Limitations and strengths

The most important strength of this study is the large population-based sample with information about DBT and physical activity and sedentary behaviour. A previous study from the present cohort showed that results from the DBT are strongly related to coronary atherosclerosis [4]. We also showed that DBT results, in terms of 1-year test–retest reliability, have acceptable stability over time in this middle-aged population (Supplementary Table 1 [4]). The assessment of physical activity and sedentary time by accelerometery over 1 week is also a major strength. The proportion of subjects excluded as a result of less than 4 days of registration was acceptable.

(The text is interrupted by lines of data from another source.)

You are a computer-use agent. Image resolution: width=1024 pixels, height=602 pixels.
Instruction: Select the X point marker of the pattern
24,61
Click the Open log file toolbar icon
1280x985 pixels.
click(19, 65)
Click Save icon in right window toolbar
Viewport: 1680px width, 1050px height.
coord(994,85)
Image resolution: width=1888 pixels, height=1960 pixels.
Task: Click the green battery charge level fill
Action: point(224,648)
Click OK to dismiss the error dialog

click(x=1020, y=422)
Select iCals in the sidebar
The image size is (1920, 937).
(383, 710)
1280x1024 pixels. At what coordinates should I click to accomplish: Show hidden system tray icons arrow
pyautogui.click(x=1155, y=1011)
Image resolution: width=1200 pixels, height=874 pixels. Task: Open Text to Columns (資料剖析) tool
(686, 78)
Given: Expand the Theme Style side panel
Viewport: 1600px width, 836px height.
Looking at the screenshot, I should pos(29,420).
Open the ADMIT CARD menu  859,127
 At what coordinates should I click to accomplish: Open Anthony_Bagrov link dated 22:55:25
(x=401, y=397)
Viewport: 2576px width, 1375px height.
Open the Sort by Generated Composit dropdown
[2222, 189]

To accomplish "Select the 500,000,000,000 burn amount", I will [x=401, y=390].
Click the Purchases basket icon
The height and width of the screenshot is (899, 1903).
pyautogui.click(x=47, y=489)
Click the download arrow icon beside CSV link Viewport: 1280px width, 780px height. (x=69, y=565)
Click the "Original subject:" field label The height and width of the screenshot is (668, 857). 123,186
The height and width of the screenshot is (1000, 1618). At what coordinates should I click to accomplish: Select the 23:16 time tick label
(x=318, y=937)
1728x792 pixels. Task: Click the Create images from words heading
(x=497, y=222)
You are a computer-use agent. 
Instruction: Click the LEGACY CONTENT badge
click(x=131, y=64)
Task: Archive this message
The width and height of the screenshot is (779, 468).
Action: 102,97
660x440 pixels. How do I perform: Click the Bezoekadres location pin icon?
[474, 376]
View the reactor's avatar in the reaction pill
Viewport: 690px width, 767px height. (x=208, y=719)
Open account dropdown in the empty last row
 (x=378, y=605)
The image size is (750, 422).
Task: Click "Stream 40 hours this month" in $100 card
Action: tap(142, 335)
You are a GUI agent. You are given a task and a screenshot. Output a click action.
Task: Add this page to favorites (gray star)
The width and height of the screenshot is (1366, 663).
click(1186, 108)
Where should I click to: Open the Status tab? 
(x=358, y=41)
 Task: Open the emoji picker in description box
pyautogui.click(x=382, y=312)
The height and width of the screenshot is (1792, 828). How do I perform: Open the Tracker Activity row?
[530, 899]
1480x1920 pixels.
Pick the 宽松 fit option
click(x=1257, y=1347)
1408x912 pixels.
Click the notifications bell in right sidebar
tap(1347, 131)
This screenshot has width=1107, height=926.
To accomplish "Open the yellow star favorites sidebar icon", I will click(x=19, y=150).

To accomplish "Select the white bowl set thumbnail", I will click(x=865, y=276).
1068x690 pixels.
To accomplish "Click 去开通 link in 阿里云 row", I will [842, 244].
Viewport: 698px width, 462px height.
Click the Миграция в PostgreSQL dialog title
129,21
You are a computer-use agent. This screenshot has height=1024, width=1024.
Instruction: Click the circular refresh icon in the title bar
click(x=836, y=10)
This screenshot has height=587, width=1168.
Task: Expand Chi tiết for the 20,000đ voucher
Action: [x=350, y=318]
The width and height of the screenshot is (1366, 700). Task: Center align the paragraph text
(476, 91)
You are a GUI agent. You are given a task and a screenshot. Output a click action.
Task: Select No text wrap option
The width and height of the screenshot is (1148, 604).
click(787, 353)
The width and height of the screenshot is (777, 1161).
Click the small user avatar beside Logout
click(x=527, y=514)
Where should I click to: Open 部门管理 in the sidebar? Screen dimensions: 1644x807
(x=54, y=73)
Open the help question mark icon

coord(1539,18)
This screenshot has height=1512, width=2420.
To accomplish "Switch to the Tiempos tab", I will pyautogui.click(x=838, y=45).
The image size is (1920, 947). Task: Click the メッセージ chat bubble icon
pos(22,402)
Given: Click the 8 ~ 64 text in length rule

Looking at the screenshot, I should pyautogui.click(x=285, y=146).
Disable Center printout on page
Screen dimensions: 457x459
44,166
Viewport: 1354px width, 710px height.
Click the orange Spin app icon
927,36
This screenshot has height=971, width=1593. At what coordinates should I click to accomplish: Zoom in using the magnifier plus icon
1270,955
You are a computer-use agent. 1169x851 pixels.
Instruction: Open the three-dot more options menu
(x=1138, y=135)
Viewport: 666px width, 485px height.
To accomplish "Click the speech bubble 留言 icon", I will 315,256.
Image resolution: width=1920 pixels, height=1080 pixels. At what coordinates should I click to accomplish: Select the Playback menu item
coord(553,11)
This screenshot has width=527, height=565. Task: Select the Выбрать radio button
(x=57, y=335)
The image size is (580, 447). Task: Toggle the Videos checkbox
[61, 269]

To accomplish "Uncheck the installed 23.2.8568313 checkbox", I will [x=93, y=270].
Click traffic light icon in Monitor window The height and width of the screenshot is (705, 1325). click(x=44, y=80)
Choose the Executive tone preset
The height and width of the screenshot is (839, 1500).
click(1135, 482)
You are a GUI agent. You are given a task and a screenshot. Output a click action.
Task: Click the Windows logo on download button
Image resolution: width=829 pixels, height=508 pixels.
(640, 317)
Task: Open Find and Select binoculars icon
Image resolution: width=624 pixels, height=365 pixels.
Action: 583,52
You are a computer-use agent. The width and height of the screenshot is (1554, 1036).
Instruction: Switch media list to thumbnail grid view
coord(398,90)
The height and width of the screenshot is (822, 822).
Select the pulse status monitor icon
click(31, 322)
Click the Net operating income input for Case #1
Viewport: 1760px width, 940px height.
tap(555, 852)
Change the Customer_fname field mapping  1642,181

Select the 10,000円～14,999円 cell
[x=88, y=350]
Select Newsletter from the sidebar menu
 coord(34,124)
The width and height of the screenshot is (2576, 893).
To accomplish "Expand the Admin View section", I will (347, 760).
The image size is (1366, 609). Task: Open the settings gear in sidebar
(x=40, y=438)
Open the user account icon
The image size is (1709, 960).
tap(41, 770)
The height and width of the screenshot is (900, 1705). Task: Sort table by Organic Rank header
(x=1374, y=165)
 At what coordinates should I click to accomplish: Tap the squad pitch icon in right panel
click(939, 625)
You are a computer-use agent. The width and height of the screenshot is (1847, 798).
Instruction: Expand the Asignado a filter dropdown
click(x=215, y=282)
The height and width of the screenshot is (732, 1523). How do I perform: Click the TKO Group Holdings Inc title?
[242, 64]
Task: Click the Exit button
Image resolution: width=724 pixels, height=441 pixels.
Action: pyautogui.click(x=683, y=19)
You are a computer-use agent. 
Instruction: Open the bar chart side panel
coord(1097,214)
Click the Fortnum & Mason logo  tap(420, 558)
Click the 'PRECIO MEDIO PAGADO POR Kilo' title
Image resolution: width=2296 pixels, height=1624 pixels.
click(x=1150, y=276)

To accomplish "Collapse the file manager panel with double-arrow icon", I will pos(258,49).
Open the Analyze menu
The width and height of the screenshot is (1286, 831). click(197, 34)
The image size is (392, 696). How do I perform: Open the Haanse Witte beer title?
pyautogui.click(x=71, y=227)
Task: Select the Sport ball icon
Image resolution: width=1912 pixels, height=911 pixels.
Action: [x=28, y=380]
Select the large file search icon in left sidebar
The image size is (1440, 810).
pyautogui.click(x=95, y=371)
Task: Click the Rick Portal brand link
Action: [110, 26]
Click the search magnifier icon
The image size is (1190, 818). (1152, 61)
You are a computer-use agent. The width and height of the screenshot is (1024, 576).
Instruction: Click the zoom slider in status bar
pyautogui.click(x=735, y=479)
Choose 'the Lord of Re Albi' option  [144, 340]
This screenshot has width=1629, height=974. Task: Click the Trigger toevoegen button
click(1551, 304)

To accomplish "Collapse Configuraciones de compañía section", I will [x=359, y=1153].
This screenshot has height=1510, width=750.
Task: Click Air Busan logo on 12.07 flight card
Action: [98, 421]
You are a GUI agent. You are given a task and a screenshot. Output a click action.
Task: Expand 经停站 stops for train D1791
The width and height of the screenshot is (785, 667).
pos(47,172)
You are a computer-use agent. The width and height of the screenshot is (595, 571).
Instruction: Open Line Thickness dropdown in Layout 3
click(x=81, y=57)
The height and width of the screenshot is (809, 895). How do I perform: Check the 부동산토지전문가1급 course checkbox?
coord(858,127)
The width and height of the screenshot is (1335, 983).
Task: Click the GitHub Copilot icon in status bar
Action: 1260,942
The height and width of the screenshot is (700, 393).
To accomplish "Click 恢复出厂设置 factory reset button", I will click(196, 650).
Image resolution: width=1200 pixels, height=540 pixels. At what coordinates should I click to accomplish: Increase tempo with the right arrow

The present study has several limitations. The study population is 50–64 years old, and it is therefore uncertain whether study results are applicable to older or younger age groups. The DBT is commonly performed once during a 1-min period, as in this study, but average values from several consecutive 1-min DBT would possibly have given better estimates of the actual values. There was no previous familiarization of the DBT for the participants and lack of familiarization of this test might be a limitation of this study. However, the procedures were explained prior to the test, the DBT is comparatively easy to perform and the breathing manoeuvres were guided by a nurse. As this study is cross-sectional, we cannot evaluate possible causal relationships. Another limitation of this study is that food and fluid intake were not controlled for before the cardiac-autonomic assessment. Hence, the tests were taken in a non-fasting state, potentially modifying the DBT values.

Conclusion

A sedentary lifestyle as measured by accelerometer was related to indices of autonomic dysfunction in a large sample of middle-aged individuals from the background population. The associations between degree of physical activity and indices of cardiovagal dysfunction were attenuated and no longer significant after adjustment for heart rate, thereby indicating that reduced heart rate might partly explain the relationships between physical activity and cardiovagal function. Prospective follow-up of the cohort will help clarify the importance of physical activity and autonomic dysfunction for development of cardiovascular disease and events.